Neural network built from scratch in python to classify digits stuck at 11.35 percent accuracy. I am using the MNIST dataset

Question:

My neural network is stuck at 11.35 percent accuracy and i am unable to trace the error.
low accuracy at 11.35 percent

I am following this code https://github.com/MLForNerds/DL_Projects/blob/main/mnist_ann.ipynb which I found in a youtube video.

Here is my code for the neural network(I have defined Xavier weight initialization in a module called nn):

"""1. 784 neurons in input layer
   2. 128 neurons in hidden layer 1 
   3. 64 neurons in hidden layer 2
   4. 10 neurons in output layer"""
def softmax(input):
    y = np.exp(input - input.max())
    activated = y/ np.sum(y, axis=0)
    return activated
 
def softmax_grad(x):
    exps = np.exp(x-x.max())
    return exps / np.sum(exps,axis = 0) * (1 - exps /np.sum(exps,axis = 0))

def sigmoid(input):
    activated = 1/(1 + np.exp(-input))
    return activated

def sigmoid_grad(input):
    grad = input*(1-input)
    return grad


class DenseNN:
    def __init__(self,d0,d1,d2,d3):
        self.params = {'w1': nn.Xavier.initialize(d0, d1),
                       'w2': nn.Xavier.initialize(d1, d2),
                       'w3': nn.Xavier.initialize(d2, d3)}
        
    def forward(self,a0):
        params = self.params
        params['a0'] = a0
        params['z1'] = np.dot(params['w1'],params['a0'])
        params['a1'] = sigmoid(params['z1'])
        
        params['z2'] = np.dot(params['w2'],params['a1'])
        params['a2'] = sigmoid(params['z2'])
        
        params['z3'] = np.dot(params['w3'],params['a2'])
        params['a3'] = softmax(params['z3'])
        
        return params['a3']
        
    def backprop(self,y_true,y_pred):
        params = self.params
        w_change = {}
        error = softmax_grad(params['z3'])*((y_pred - y_true)/y_true.shape[0])
        w_change['w3'] = np.outer(error,params['a2'])
        
        error = np.dot(params['w3'].T,error)*sigmoid_grad(params['a2'])
        w_change['w2'] = np.outer(error,params['a1'])
        
        error = np.dot(params['w2'].T,error)*sigmoid_grad(params['a1'])
        w_change['w1'] = np.outer(error,params['a0'])
        return w_change
        
    def update_weights(self,learning_rate,w_change):
        self.params['w1'] -= learning_rate*w_change['w1']
        self.params['w2'] -= learning_rate*w_change['w2']
        self.params['w3'] -= learning_rate*w_change['w3']

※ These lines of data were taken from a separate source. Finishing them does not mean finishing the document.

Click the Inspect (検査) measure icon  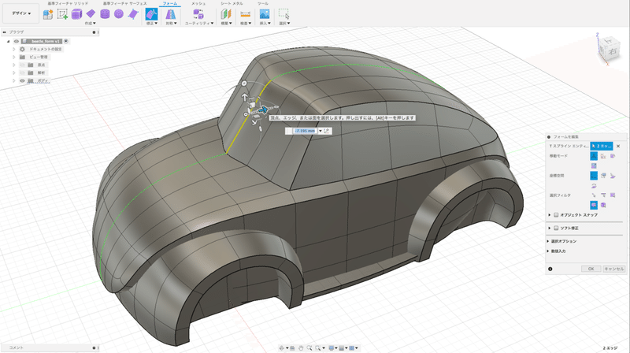click(246, 14)
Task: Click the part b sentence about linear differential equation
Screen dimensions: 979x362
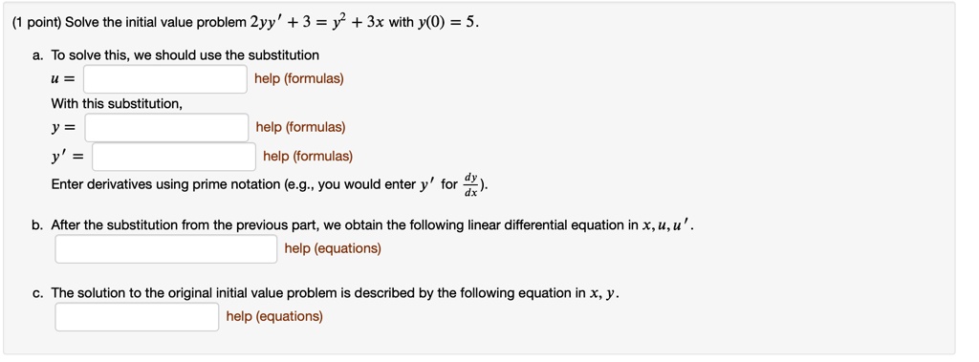Action: 372,224
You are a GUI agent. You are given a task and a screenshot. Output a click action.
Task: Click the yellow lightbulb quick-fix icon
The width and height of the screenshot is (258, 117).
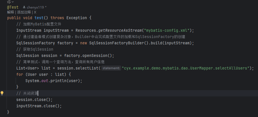click(2, 93)
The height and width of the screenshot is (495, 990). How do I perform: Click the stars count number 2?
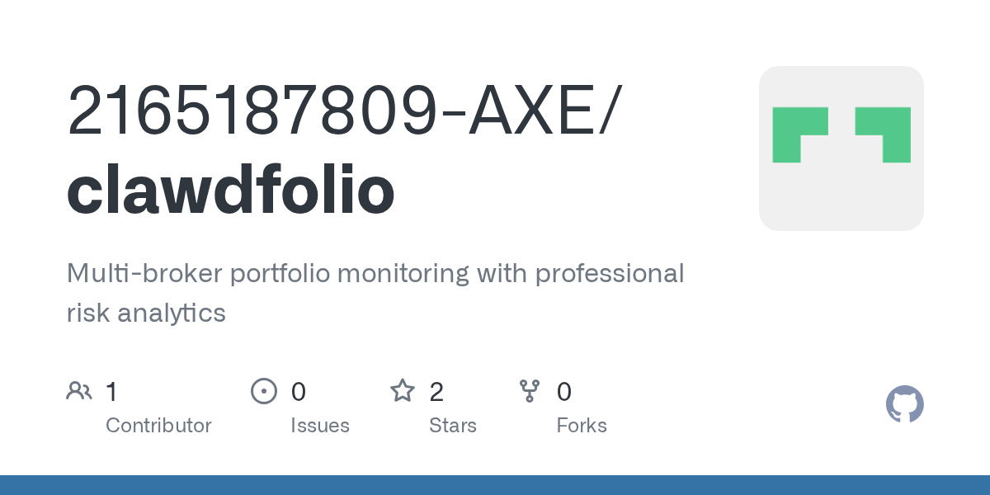pyautogui.click(x=436, y=392)
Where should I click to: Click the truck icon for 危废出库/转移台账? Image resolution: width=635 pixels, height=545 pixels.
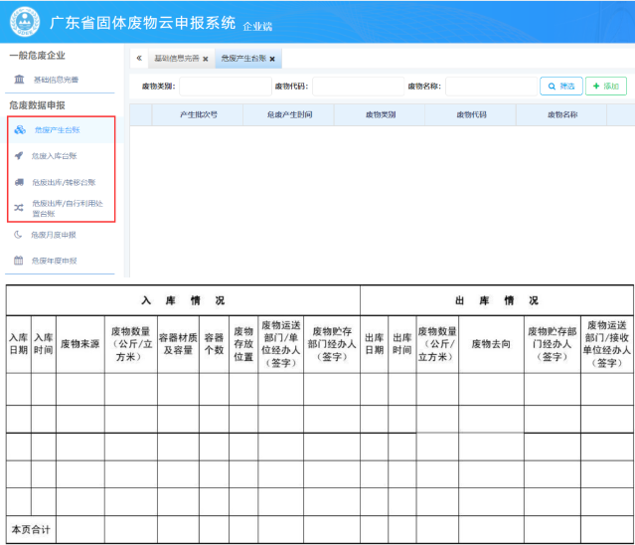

    def train(self,epochs,lr):
        for epoch in range(epochs):
            for i in range(60000):
                a0 = np.array([x_train[i]]).T
                o = np.array([y_train[i]]).T
                y_pred = self.forward(a0)
                w_change = self.backprop(o,y_pred)
                self.update_weights(lr,w_change)
                # print(self.compute_accuracy()*100)
                # print(calc_mse(a3, o))
            print((self.compute_accuracy())*100)
    
    def compute_accuracy(self):
        '''
            This function does a forward pass of x, then checks if the indices
            of the maximum value in the output equals the indices in the label
            y. Then it sums over each prediction and calculates the accuracy.
        '''
        predictions = []

        for i in range(10000):
            idx = i
            a0 = x_test[idx]
            a0 = np.array([a0]).T
            #print("acc a1",np.shape(a1))
            o = y_test[idx]
            o = np.array([o]).T
            #print("acc o",np.shape(o))
            output = self.forward(a0)
            pred = np.argmax(output)
            predictions.append(pred == np.argmax(o))
        return np.mean(predictions)
      
      

Here is the code for loading the data:

#load dataset csv
train_data = pd.read_csv('../Datasets/MNIST/mnist_train.csv')
test_data = pd.read_csv('../Datasets/MNIST/mnist_test.csv')

#train data
x_train = train_data.drop('label',axis=1).to_numpy()
y_train = pd.get_dummies(train_data['label']).values

#test data
x_test = test_data.drop('label',axis=1).to_numpy()
y_test = pd.get_dummies(test_data['label']).values

fac = 0.99 / 255
x_train = np.asfarray(x_train) * fac + 0.01
x_test = np.asfarray(x_test) * fac + 0.01

# train_labels = np.asfarray(train_data[:, :1])
# test_labels = np.asfarray(test_data[:, :1])

#printing dimensions
print(np.shape(x_train)) #(60000,784)
print(np.shape(y_train)) #(60000,10)


print(np.shape(x_test)) #(10000,784)
print(np.shape(y_test)) #(10000,10)
print((x_train))

Kindly help

I am a newbie in machine learning so any help would be appreciated.I am unable to figure out where i am going wrong.Most of the code is almost similar to https://github.com/MLForNerds/DL_Projects/blob/main/mnist_ann.ipynb but it manages to get 60 percent accuracy.

EDIT

I found the mistake :
Thanks to Bartosz Mikulski.

The problem was with how the weights were initialized in my Xavier weights initialization algorithm.
I changed the code for weights initialization to this:

    self.params = {
    'w1':np.random.randn(d1, d0) * np.sqrt(1. / d1),
    'w2':np.random.randn(d2, d1) * np.sqrt(1. / d2),
    'w3':np.random.randn(d3, d2) * np.sqrt(1. / d3),
    'b1':np.random.randn(d1, 1)  * np.sqrt(1. / d1),
    'b2':np.random.randn(d2, 1)  * np.sqrt(1. / d2),
    'b3':np.random.randn(d3, 1)  * np.sqrt(1. / d3),
}

then i got the output:
After changing weights initialization

after adding the bias parameters i got the output:
After changing weights initialization and adding bias

3: After changing weights initialization and adding bias

Asked By: anonymouse

||

Answers:

The one problem that I can see is that you are using only weights but no biases. They are very important because they allow your model to change the position of the decision plane (boundary) in the solution space. If you only have weights you can only angle the solution.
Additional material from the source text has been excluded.